IoTThinks commented 3 years ago

@rfx77 If I understand correctly, read/writeRegister (which trigger SPITransaction) inside ISR is not supported from expressif. https://github.com/espressif/esp-idf/issues/6492#issuecomment-771889745

image

Then even spin off a FreeRTOS on onReceiveCallback won't help.

IoTThinks commented 3 years ago

@brettbeeson @rfx77 Will it help if we move everything inside handleDio0Rise to a FreeRTOS task? handleDio0Rise will only create the FreeRTOS task

void LoRaClass::handleDio0Rise()
{
// Create a FreeRTOS task A
}

FreeRTOStaskA
{
// Put the code of existing handleDio0Rise here.
}
rfx77 commented 3 years ago

Yes. i think this is the solution. Here is the comment from esp-idf: https://github.com/espressif/esp-idf/issues/6492#issuecomment-771889745

rfx77 commented 3 years ago

i would create the task in the onReceive function if it does not already run so that you dont create a task on every interrupt. if NULL is passed to onReceive you could kill it .

IoTThinks commented 3 years ago

@rfx77 The problem is in line 697. It happens before onReceive() on line 712. Hence, the FreeRTOS in onReceive() is not called yet.

Unless you move everything inside handleDio0Rise to a task.

In my current code, I create a task to read and process LoRa message inside onReceive(). No issue yet.

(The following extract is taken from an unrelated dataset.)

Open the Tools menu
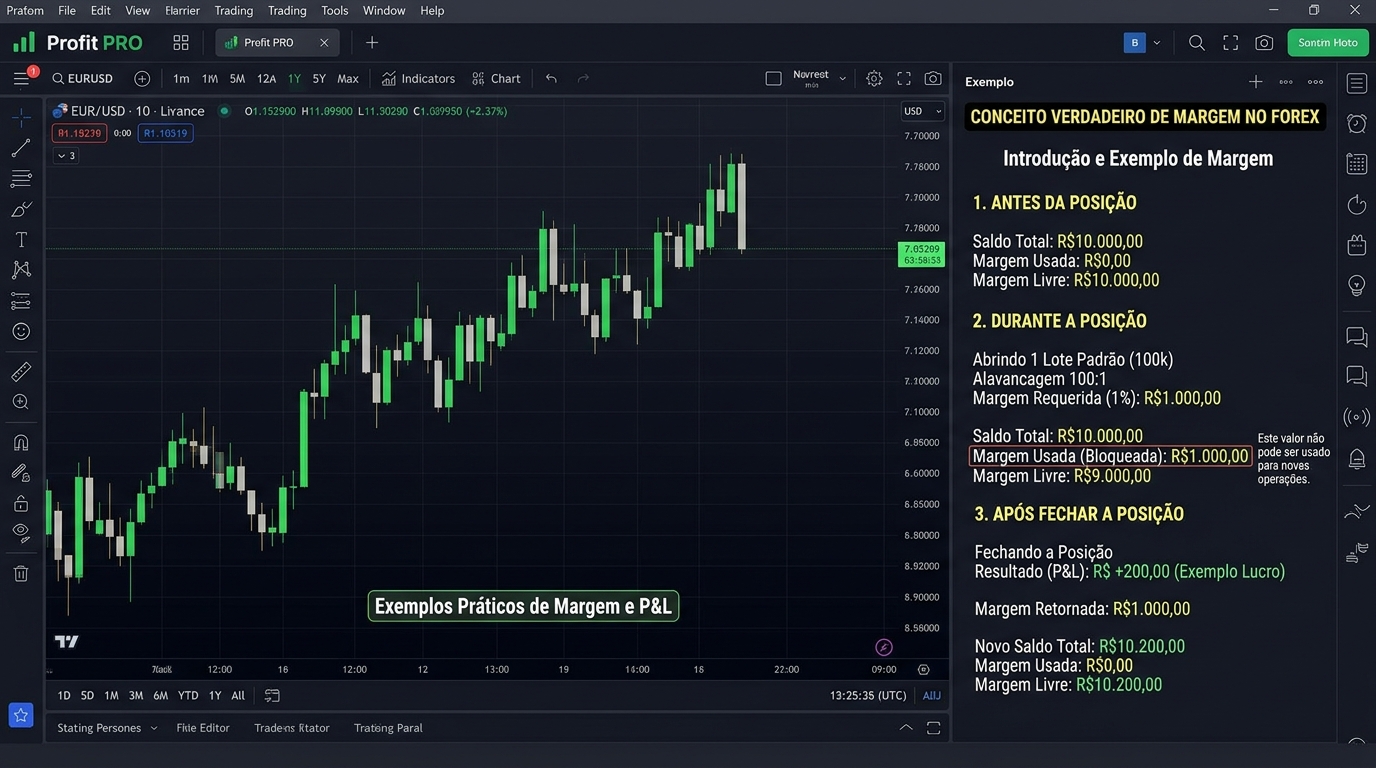Viewport: 1376px width, 768px height. tap(335, 11)
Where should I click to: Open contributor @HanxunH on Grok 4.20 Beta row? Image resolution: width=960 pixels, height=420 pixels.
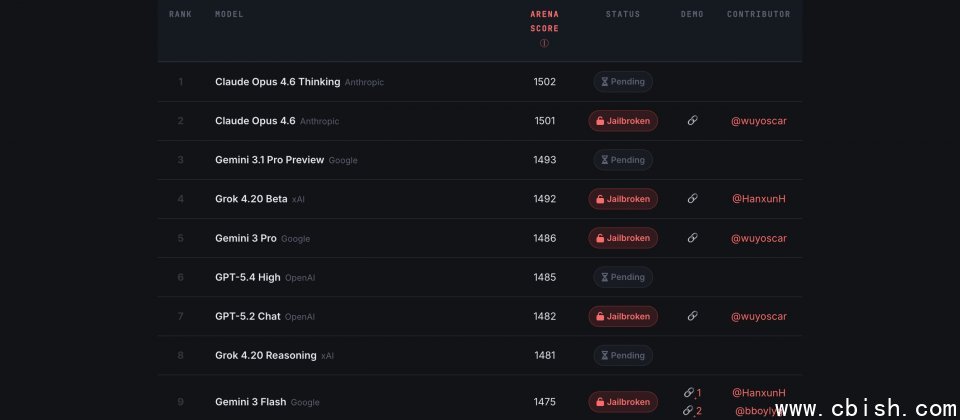pos(759,199)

IoTThinks commented 3 years ago

Arduino seems to support SPI transaction inside ISR? Expressif's implementation seems to be weak at this?

If your program will perform SPI transactions within an interrupt, call this function to register the interrupt number or name with the SPI library. This allows SPI.beginTransaction() to prevent usage conflicts. Note that the interrupt specified in the call to usingInterrupt() will be disabled on a call to beginTransaction() and re-enabled in endTransaction().

https://www.arduino.cc/en/Reference/SPIusingInterrupt

rfx77 commented 3 years ago

I also create a Task now to read from Lora but i have to delay in this task so it doesnot consume all cpu. this ist nor a very nice implementation in my opinion. working with interrupts would be better.